Toodle thought he could never cut down such a large tree, but then he was a brave little beaver boy, and he was not going to give up without trying. So, sitting on his big, thick, broad tail, which, as I have told you is like a stool, he began. Into the soft wood he sank his sharp orange-colored front teeth, and soon the bark and chips began to fly, just as they do when a woodman cuts a log.
Mr. Flat-tail saw that his little son was learning his lesson well, so he said:
"Now, Toodle, I'll go over here and cut down a large tree by myself. But don't forget what I told you about whacking your tail on the ground just before your tree falls."
"I won't," promised Toodle.
Well, he was cutting and cutting away with his teeth, and then he began to think what fun he and his brother would have that afternoon, playing water-tag.
And Toodle was thinking so much about the fun that he forgot all about what his papa had told him. All of a sudden he heard a sound he knew well.
"Whack! Whack! Thud! Thud!" echoed through the woods.
"That's Grandpa Whackum!" exclaimed Toodle. "Good gracious sakes alive! There must be some danger. I must run!"
Poor Toodle started to run, but alas he was not quick enough. Down crashed the tree he had been cutting, and one limb struck him on the back, pinning him fast to the ground. Poor Toodle could not move. It was just as though he had been caught in a trap.
"Oh, dear!" he cried. "Oh, dear! My tree fell on me!"
And had it not been that Grandpa Whackum and Papa Flat-tail were there in the woods Toodle might never have gotten loose. But the two old beaver gentlemen soon came up and gnawed through the tree branches so Toodle could get up. His brother Noodle helped, too.
"Why didn't you watch out to see when your tree was going to fall?" asked Papa Flat-tail when they were on their way home again.
"I—I forgot," said Toodle, sort of ashamed-like.
"Well, if I hadn't seen it falling, and whacked on the ground with my tail," said his grandpa, "you might have been killed. Be more careful after this."
Toodle said he would, and he was quite proud after all that he had cut down a tree all by himself. Then they all swam home.
And on the next page, if the shoe horn doesn't blow so loudly that it wakes up the rubber doll in the puppy dog's hammock, I'll tell you about Noodle building a dam.
Toodle Flat-tail, the little beaver boy, was so lame and sore from having been caught under the tree he was gnawing down, as I told you in the story before this, that the day afterward he could not leave the house in the pond to go out and play.

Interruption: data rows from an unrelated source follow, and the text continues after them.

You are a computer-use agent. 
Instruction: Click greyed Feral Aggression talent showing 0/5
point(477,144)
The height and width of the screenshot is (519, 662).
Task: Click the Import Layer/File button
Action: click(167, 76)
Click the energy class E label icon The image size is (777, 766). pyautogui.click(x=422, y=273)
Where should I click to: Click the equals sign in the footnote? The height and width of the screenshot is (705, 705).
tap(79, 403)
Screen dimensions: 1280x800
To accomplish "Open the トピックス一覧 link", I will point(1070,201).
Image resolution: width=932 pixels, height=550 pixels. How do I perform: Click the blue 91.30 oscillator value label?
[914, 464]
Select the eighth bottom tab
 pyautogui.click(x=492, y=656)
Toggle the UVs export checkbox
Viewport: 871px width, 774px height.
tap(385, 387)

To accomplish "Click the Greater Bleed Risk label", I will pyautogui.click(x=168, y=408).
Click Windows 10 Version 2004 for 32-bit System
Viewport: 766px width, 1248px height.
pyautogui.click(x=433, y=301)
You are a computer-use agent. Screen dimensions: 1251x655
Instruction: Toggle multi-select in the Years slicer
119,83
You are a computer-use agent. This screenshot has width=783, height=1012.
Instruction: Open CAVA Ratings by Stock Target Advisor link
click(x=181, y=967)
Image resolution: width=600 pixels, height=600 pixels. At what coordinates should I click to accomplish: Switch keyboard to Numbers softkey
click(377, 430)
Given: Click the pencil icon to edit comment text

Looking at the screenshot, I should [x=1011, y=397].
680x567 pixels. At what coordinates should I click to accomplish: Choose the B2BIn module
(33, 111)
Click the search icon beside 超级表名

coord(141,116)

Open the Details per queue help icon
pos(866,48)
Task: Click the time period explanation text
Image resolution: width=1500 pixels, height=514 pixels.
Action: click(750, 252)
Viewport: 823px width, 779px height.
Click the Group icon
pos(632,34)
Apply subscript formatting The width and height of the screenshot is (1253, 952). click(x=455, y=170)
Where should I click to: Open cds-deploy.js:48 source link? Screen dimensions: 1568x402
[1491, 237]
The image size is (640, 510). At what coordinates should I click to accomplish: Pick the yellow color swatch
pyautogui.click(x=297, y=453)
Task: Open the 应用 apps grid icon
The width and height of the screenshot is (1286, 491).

"Cutting down trees is more dangerous than I thought it was," said Toodle when Dr. Possum came to put some sassafras liniment on his sore places.
"Indeed it is," said Dr. Possum. "I can climb trees very well, and hang on by my tail, but I never tried cutting one down. I don't believe I could do it. Though often I have heard of hunters, who when they are after friends of mine, cut down trees to get them out."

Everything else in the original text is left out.